## START PAGE EXTRACT
[FSDP] Implement sharded_state_dict and load_sharded_state_dict
Pull Request resolved: https://github.com/pytorch/pytorch/pull/77356
Implement ShardedTensor compatible sharded_state_dict() and load_sharded_state_dict().
Algorithm overview:
sharded_state_dict():
1. Call summon_full_parameters().
2. For each unflattened, non-sharded parameter.
2.1 Call chunk() to get the local shard of the parameter.
2.2 Create a ShardedTensor.
3. Replace the tensor in the state_dict with the newly created ShardedTensor.
load_sharded_state_dict():
1. For each unflattened, sharded parameter (ShardedTensor) in the given state_dict:
1.1 Pop out from the state_dict.
1.2 Do allgather to reconstruct the unflattened, non-sharded parameter.
2. Create a FlatParameter with the unflattened, non-sharded parameters.
3. Shard the newly created FlatParameter.
4. Insert the new FlatParameter into the state_dict.
Differential Revision: [D36284983](https://our.internmc.facebook.com/intern/diff/D36284983/)
**NOTE FOR REVIEWERS**: This PR has internal Facebook specific changes or comments, please review them on [Phabricator](https://our.internmc.facebook.com/intern/diff/D36284983/)!
Approved by: https://github.com/zhaojuanmao
## END PAGE EXTRACT
## START ENTRIES PROVIDED
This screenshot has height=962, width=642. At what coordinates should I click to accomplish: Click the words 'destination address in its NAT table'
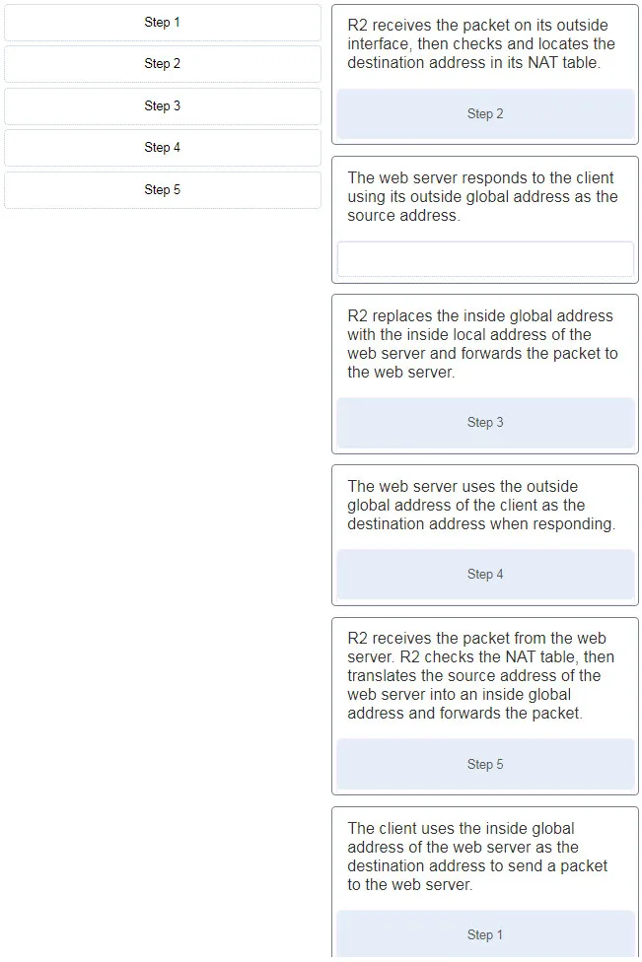[x=473, y=62]
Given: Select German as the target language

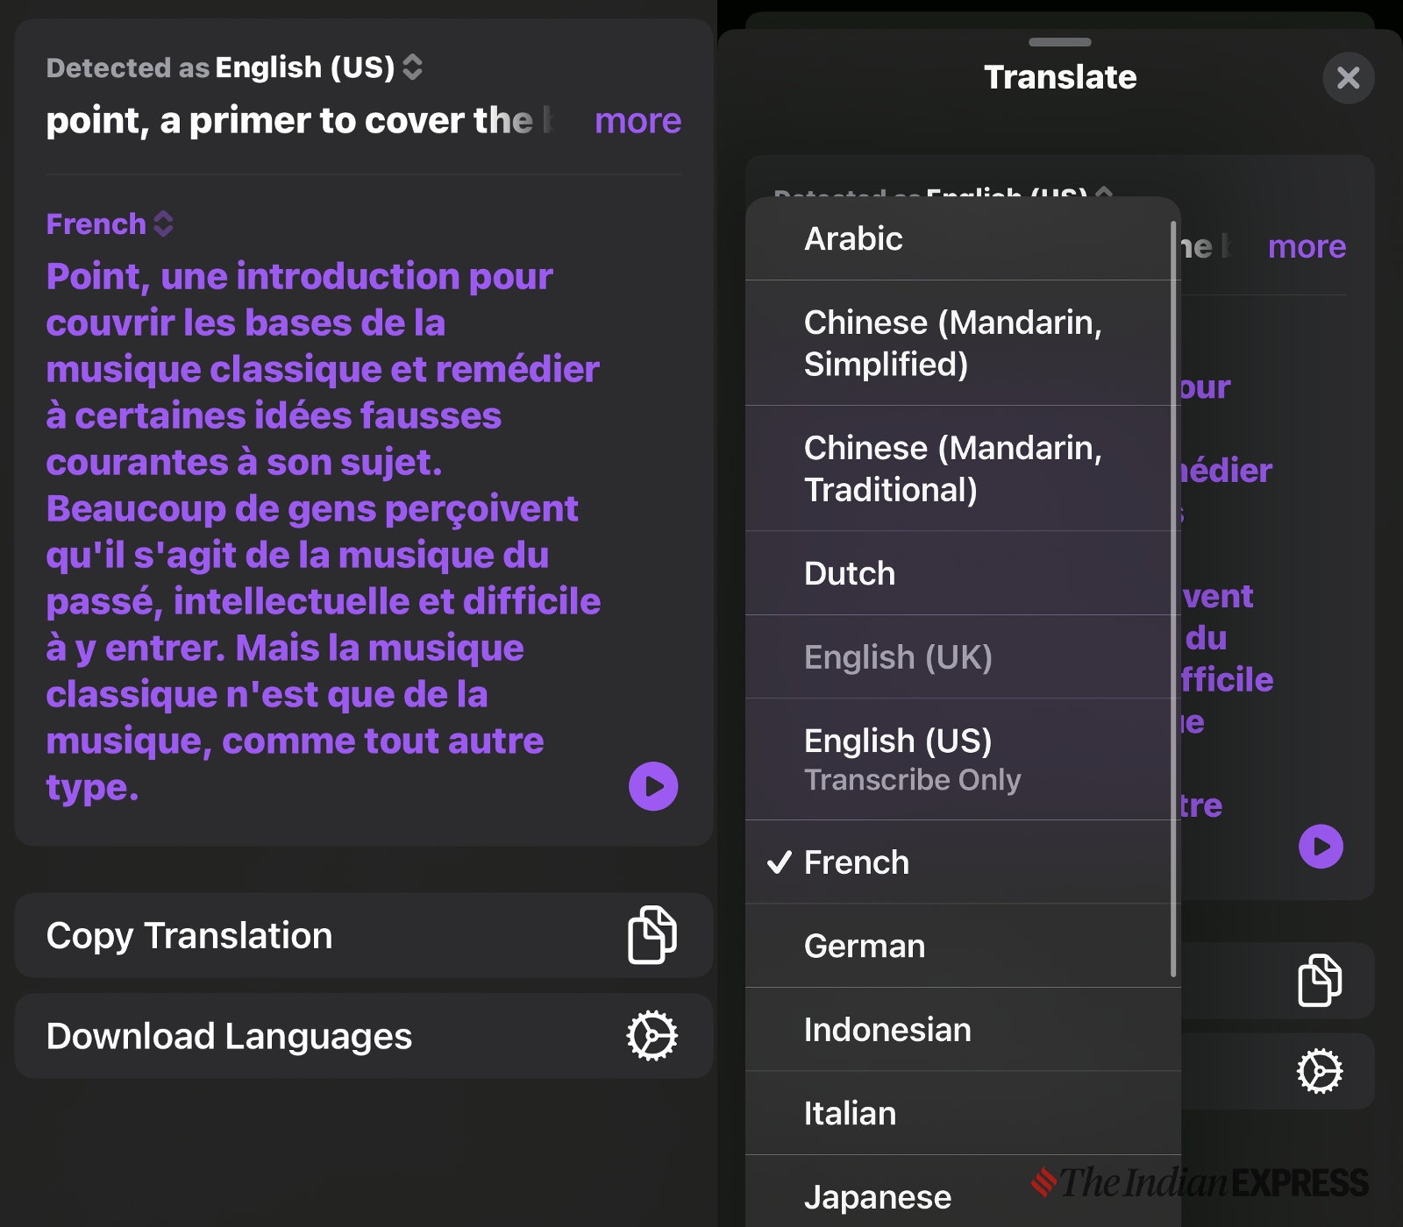Looking at the screenshot, I should pos(864,946).
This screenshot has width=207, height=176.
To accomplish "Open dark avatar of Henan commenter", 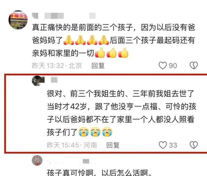I will pyautogui.click(x=38, y=81).
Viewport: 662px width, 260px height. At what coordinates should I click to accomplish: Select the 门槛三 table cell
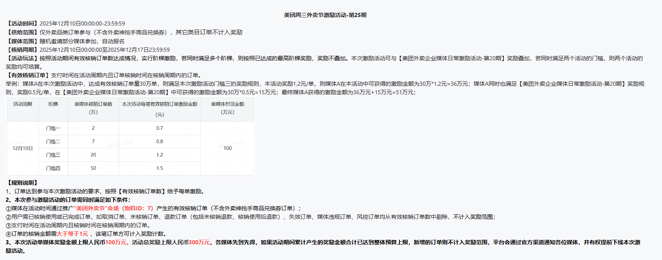point(53,155)
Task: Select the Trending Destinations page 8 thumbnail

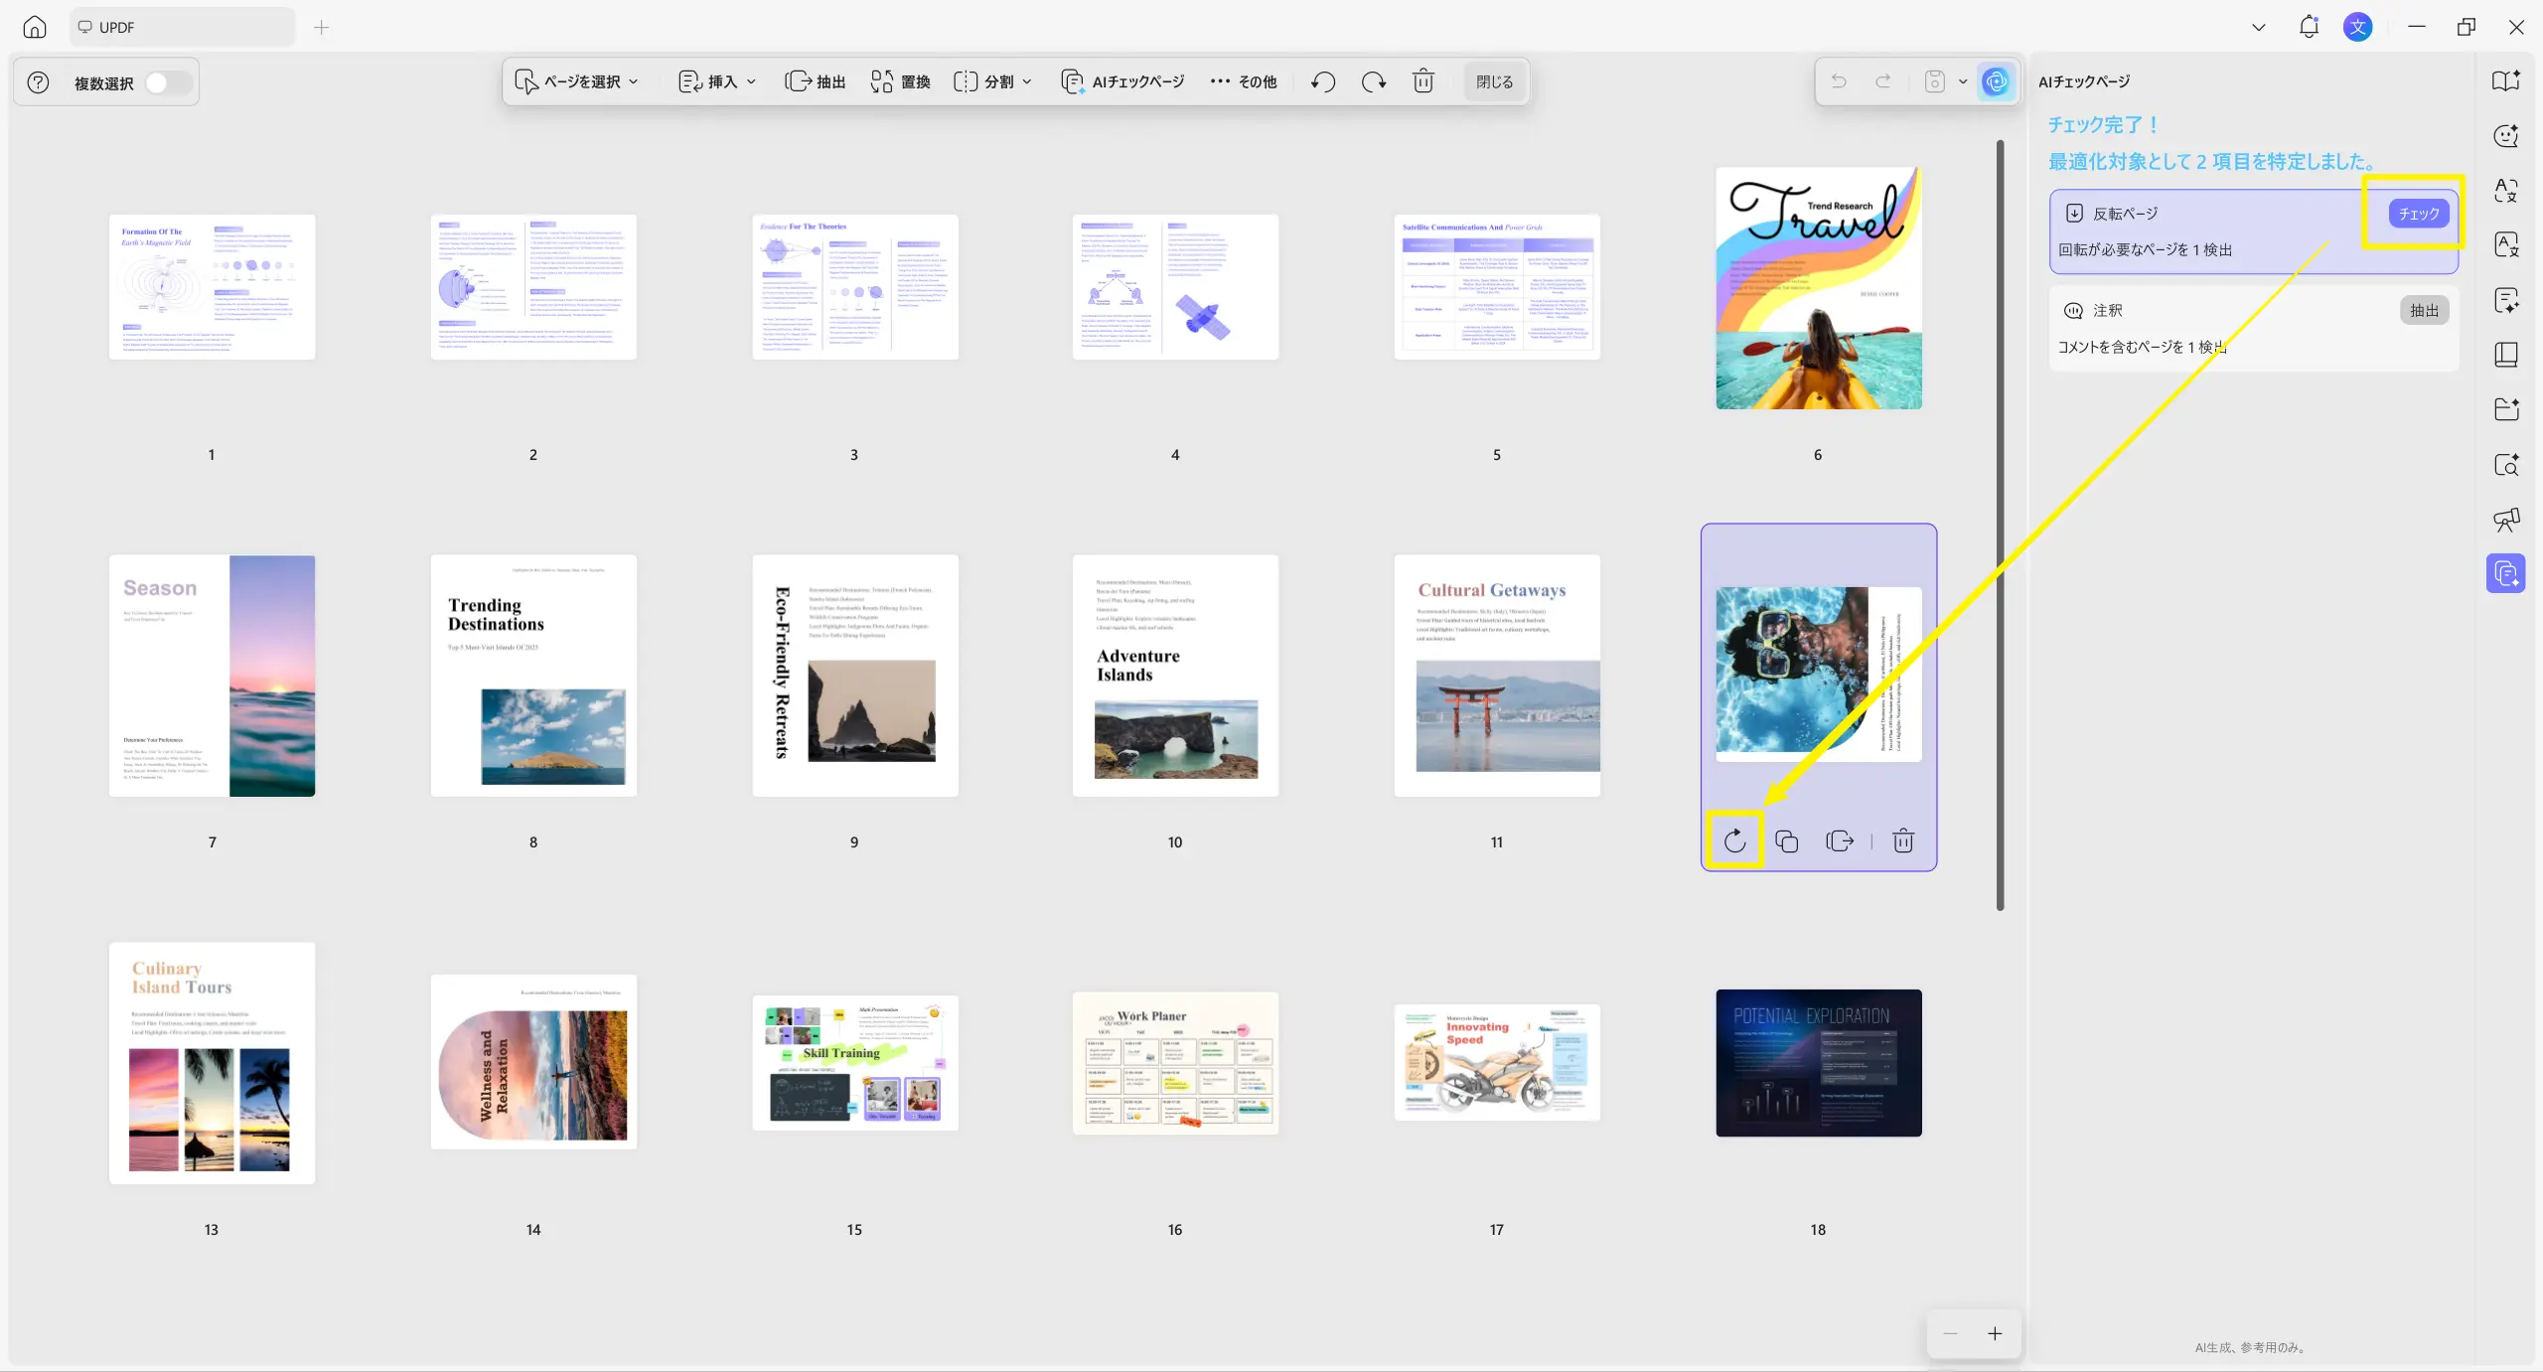Action: (533, 675)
## END ENTRIES PROVIDED
**OBJECTIVE 1**
Translate the sentence "Create a FlatParameter with the unflattened, non-sharded parameters." from the pull request description into Spanish.
**OBJECTIVE 2**
Reproduce the portion of the pull request description between "2. For each" and "the unflattened, non-sharded parameter.", inclusive.

**EXERCISE RESULT 1**
Cree un FlatParameter con los parámetros sin aplanar y sin fragmentar.

**EXERCISE RESULT 2**
2. For each unflattened, non-sharded parameter.
2.1 Call chunk() to get the local shard of the parameter.
2.2 Create a ShardedTensor.
3. Replace the tensor in the state_dict with the newly created ShardedTensor.
load_sharded_state_dict():
1. For each unflattened, sharded parameter (ShardedTensor) in the given state_dict:
1.1 Pop out from the state_dict.
1.2 Do allgather to reconstruct the unflattened, non-sharded parameter.